**PROBLEM DETAILS:** After finding "You are a computer-use" in a line below, print that line and the rest of the lines exactly, leaving out all pictures.

**MATERIAL FOR THIS TASK:**
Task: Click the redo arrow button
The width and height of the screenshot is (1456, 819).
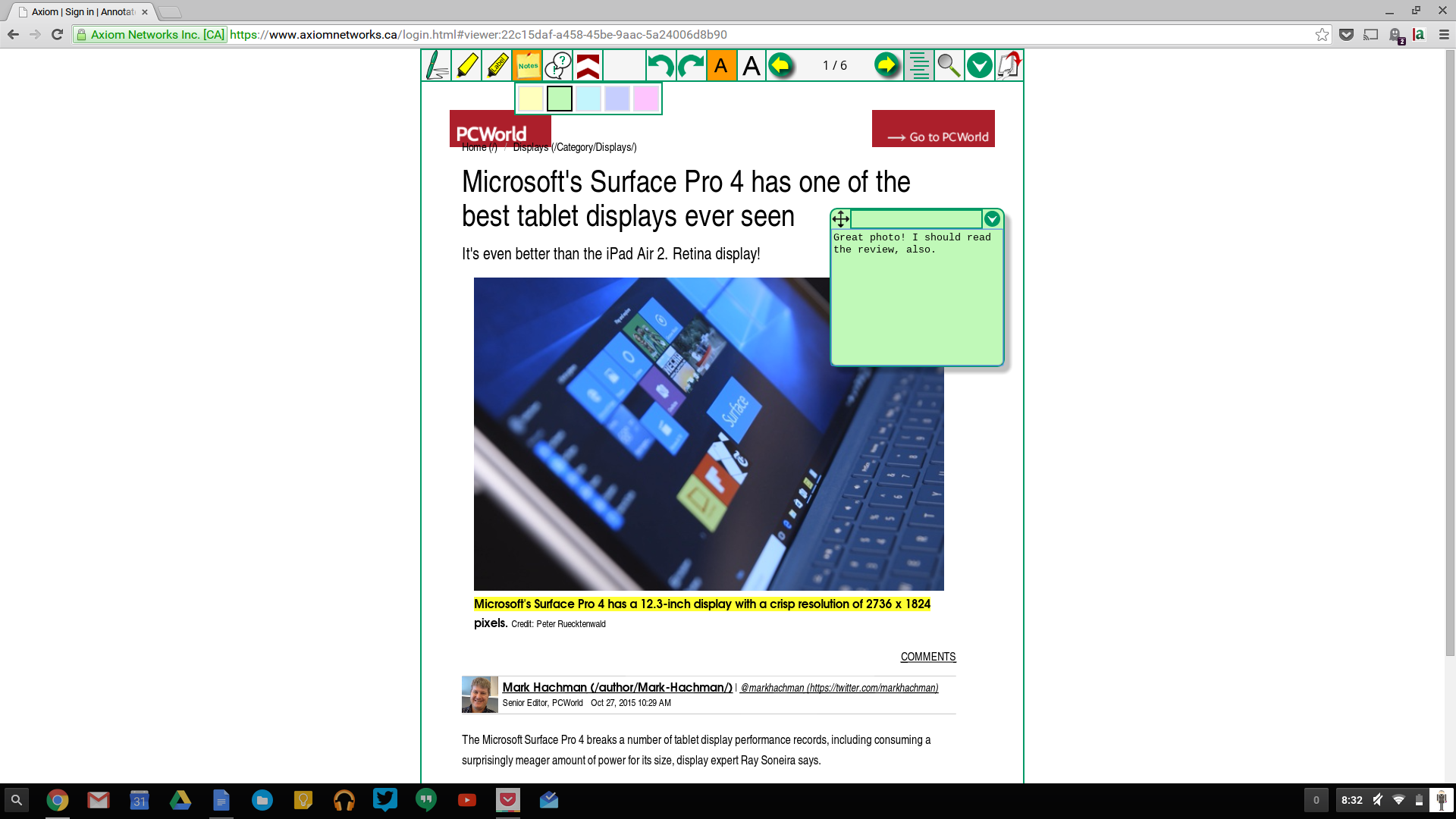Action: pyautogui.click(x=691, y=65)
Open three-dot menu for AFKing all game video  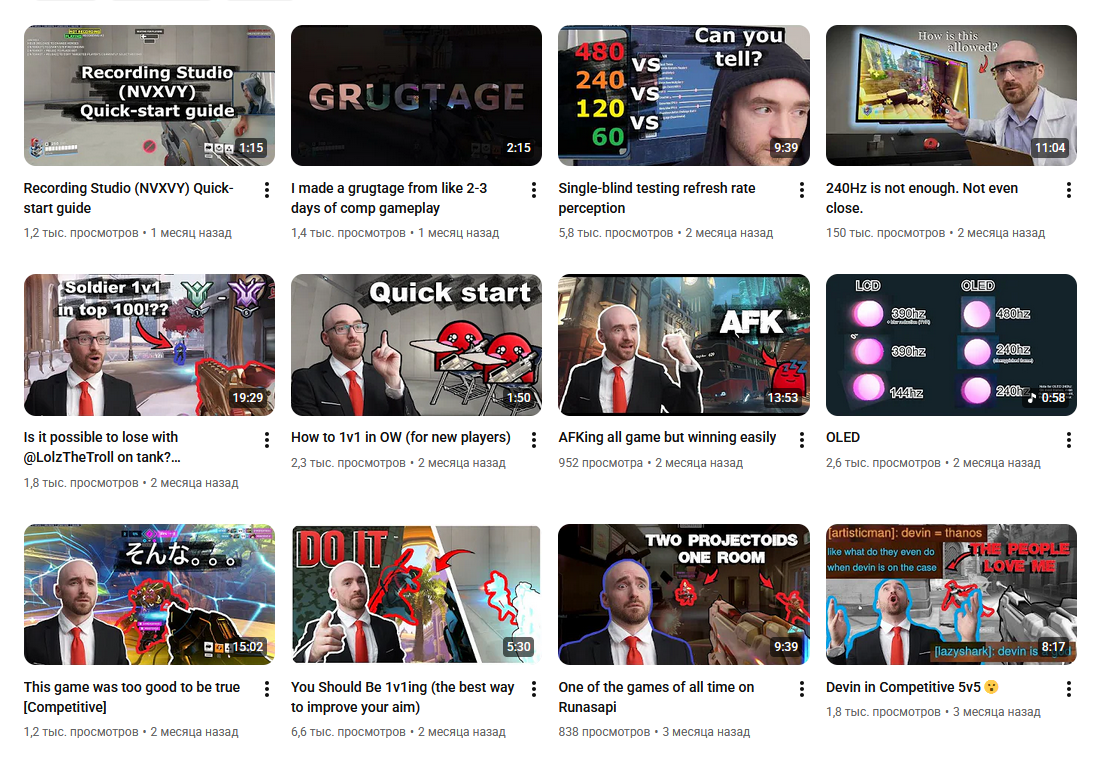click(801, 440)
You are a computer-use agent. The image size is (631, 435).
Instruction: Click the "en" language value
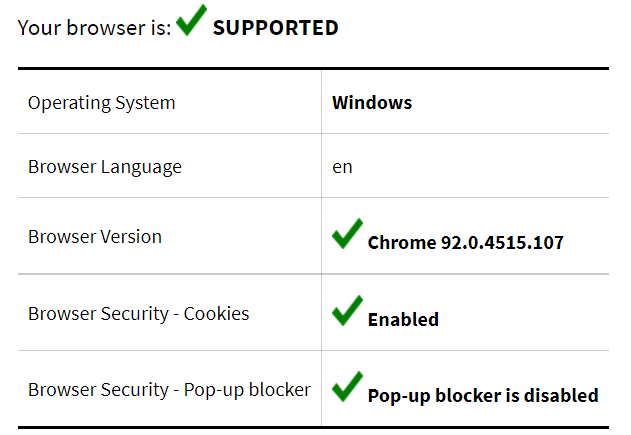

**ANSWER FOR THIS EXERCISE:**
You are a computer-use agent. The image size is (631, 435).
Instruction: Click the "en" language value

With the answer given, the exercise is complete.